3e N-[1-(5-chlorothiophene-2-ylmethyl)-6-nitro-2,3-dihydro-1H-indoles-5-yl]-3,3- Amide dimethyl butyrate
LC/MS(m/z)407.1([M] +);RT=4.07,(UV,ELSD)72.4%,98.7%. 1H NMR(DMSO-d 6):1.01(s,9H);2.16(s,2H);2.99(t,2H);3.41(t,2H),4.54(s,2H),6.98(d,1H);7.01(d,1H);7.14(s,1H);7.23(s,1H);9.76(s,1H,NH).
Embodiment 4
4a N-[6-amino-1-(5-chlorothiophene-2-ylmethyl)-2,3-dihydro-1H-indoles-5-yl]-3,3- Amide dimethyl butyrate
Toward 3, add NaBH in methyl alcohol (5ml) solution of 3-dimethyl-N-(6-nitro-2,3-dihydro-1H-indoles-5-yl)-butyramide (15mg), 5-chloro-2 thiophene carboxaldehyde (50mg) and acetate (0.1ml) 3CN (200mg).After 30 minutes, this reaction mixture is concentrated into small volume in a vacuum, between ethyl acetate and water, distributes subsequently.With 1M hydrochloric acid and saturated NaHCO 3This organic solution of solution washing and evaporation in a vacuum.

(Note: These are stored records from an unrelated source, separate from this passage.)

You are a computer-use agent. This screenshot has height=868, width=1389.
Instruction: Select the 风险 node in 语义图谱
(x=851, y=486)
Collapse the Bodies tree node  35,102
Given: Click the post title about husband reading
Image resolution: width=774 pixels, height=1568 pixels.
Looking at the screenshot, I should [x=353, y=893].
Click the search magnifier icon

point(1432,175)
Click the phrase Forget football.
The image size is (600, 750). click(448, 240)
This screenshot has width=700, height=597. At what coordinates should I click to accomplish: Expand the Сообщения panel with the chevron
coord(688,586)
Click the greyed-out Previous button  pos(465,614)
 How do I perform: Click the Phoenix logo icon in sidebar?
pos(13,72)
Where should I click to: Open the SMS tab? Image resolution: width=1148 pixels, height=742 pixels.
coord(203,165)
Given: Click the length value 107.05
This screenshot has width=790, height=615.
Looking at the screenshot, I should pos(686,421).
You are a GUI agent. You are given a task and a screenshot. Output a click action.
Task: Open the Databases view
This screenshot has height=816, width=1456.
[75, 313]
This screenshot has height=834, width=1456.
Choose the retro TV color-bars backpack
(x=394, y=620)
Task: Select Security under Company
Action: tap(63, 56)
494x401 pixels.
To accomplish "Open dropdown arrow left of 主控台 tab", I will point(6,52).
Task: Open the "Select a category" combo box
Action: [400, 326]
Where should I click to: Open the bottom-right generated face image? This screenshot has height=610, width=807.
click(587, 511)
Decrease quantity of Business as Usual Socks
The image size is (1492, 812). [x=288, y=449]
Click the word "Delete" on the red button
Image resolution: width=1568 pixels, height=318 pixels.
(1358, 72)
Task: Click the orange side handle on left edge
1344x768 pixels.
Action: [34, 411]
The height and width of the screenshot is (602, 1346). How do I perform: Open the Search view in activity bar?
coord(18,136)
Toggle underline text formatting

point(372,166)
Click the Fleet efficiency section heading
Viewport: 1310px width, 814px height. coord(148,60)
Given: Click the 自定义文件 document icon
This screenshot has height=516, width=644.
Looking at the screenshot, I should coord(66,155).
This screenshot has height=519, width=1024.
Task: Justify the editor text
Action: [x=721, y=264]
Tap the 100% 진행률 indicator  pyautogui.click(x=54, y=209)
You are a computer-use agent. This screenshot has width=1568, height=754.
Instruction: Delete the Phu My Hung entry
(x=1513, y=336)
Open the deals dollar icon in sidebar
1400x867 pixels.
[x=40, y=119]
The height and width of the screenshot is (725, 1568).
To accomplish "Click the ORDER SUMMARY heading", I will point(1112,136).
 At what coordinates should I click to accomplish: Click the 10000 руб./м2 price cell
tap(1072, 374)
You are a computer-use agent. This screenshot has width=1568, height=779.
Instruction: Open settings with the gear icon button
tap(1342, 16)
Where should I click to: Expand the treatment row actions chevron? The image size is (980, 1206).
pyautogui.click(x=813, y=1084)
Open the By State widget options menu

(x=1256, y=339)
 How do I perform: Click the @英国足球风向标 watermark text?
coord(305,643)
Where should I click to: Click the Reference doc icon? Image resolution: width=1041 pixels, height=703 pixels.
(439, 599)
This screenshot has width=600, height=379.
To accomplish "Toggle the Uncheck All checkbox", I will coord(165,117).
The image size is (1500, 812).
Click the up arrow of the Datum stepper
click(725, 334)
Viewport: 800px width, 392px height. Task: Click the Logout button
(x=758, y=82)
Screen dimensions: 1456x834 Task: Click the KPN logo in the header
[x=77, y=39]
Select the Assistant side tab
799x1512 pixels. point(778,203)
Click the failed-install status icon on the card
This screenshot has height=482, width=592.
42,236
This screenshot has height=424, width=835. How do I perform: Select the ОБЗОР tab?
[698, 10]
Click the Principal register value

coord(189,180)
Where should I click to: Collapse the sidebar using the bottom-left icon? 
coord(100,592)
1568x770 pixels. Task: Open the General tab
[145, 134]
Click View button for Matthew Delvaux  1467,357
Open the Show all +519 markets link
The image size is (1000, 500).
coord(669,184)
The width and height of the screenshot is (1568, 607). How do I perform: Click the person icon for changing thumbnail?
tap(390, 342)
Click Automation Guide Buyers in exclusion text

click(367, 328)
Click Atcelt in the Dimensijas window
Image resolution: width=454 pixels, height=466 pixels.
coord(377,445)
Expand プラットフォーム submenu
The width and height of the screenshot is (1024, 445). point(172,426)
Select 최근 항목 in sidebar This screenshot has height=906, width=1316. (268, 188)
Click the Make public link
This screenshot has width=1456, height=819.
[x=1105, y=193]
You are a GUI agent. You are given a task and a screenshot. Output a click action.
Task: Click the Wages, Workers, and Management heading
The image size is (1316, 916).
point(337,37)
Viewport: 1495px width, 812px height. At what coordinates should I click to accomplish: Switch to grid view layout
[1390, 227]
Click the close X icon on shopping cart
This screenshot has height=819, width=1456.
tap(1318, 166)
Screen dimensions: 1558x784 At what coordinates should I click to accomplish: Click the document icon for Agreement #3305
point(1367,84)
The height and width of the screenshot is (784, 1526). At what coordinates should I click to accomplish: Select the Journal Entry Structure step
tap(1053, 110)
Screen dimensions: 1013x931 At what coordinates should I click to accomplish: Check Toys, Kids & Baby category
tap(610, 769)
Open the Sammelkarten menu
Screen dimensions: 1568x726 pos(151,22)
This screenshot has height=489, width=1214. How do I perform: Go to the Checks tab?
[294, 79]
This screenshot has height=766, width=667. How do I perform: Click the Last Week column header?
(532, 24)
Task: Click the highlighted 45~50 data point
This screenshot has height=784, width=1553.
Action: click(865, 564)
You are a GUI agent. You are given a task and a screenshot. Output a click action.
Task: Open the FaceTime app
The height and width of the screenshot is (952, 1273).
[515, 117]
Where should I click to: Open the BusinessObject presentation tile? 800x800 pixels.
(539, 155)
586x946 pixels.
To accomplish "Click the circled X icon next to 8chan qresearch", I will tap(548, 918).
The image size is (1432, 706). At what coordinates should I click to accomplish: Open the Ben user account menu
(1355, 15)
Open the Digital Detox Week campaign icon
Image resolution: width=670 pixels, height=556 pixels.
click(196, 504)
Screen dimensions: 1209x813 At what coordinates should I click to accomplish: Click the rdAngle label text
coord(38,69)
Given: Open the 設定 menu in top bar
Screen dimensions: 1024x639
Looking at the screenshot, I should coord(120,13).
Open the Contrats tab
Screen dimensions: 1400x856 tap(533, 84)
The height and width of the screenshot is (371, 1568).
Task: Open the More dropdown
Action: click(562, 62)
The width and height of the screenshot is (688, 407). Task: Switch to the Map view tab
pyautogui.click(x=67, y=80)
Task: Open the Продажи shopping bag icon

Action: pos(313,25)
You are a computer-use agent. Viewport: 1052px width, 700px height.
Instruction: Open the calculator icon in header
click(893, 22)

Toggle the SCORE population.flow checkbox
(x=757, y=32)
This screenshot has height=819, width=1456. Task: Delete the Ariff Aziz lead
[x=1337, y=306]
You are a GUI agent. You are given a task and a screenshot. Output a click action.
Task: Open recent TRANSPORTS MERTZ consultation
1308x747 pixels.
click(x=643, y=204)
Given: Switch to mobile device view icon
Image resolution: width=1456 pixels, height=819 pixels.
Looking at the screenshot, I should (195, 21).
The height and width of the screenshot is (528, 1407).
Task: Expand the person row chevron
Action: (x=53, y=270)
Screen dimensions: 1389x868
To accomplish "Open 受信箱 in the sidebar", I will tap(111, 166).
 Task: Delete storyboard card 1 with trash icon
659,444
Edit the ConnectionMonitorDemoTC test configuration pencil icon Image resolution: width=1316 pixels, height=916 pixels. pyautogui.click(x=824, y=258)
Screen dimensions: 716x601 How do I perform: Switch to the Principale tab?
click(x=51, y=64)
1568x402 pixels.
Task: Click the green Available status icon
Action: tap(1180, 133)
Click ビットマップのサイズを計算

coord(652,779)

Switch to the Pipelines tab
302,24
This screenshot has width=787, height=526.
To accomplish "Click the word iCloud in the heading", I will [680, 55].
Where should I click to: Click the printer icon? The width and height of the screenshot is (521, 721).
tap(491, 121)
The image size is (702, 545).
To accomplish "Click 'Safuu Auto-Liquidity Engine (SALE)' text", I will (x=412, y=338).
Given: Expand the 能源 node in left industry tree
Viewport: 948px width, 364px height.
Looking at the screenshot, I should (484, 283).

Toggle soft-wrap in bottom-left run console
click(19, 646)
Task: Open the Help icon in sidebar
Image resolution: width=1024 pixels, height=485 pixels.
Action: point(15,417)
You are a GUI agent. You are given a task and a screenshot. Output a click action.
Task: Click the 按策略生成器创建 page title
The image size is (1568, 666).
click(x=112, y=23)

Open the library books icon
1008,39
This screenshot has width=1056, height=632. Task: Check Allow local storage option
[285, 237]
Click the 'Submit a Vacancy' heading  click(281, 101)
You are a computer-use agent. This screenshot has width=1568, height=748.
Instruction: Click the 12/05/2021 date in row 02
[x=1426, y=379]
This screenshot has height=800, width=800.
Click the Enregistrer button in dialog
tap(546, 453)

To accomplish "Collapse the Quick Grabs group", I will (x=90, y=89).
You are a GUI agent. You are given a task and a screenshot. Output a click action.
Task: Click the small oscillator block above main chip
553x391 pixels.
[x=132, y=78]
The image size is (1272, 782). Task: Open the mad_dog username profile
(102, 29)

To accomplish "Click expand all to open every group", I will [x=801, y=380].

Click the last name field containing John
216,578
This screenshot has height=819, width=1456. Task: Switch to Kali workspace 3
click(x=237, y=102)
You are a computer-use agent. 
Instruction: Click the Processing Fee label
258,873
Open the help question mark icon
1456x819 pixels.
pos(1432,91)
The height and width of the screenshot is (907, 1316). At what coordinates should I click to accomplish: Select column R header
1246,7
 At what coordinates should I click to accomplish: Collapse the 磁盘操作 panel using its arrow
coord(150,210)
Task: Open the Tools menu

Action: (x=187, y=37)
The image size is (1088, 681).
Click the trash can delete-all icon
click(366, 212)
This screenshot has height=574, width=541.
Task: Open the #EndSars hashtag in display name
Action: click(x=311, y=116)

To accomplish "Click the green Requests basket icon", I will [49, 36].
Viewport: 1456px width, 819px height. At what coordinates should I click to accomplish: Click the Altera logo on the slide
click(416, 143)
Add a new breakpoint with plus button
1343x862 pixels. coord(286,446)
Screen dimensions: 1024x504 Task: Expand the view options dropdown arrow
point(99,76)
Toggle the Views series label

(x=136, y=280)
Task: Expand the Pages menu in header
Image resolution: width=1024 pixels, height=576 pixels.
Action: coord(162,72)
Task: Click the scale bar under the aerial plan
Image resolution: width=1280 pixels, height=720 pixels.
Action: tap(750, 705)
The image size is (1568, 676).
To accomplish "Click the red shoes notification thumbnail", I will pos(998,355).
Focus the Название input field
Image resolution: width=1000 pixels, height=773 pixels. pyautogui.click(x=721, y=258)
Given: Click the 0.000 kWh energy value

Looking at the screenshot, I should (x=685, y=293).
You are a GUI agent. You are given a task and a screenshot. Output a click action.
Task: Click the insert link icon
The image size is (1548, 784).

The resistates that obtains is dissolved in tetrahydrofuran (THF) (10ml) and the acetate (2ml), adds zinc powder (1g) subsequently.With the suspension supersound process that obtains 5 minutes, add zinc powder (0.5g) again and continued supersound process 2 minutes.Through SiO 2(2g) plunger filters resulting suspension, and evaporation separates by preparation type LC/MS, obtains the title compound 6.5mg of colorless solid shape, and yield is 32%.
LC/MS (m/z) 378.0 ([M+1] +); RT=2.36, (UV, ELSD) 93%, 98%.%. 1H NMR (DMSO-d 6): 1.03 (s, 9H), 2.17 (s, 2H), 2.82 (t, 2H), 3.30 (t, 2H), 3.55 (very wide s, NH 2Water), 4.38 (s, 2H), 6.27 (s, 1H), 6.81 (s, 1H), 6.93 (d, 1H), 7.00 (d, 1H), 9.27 (br.s, 1H, NHCO).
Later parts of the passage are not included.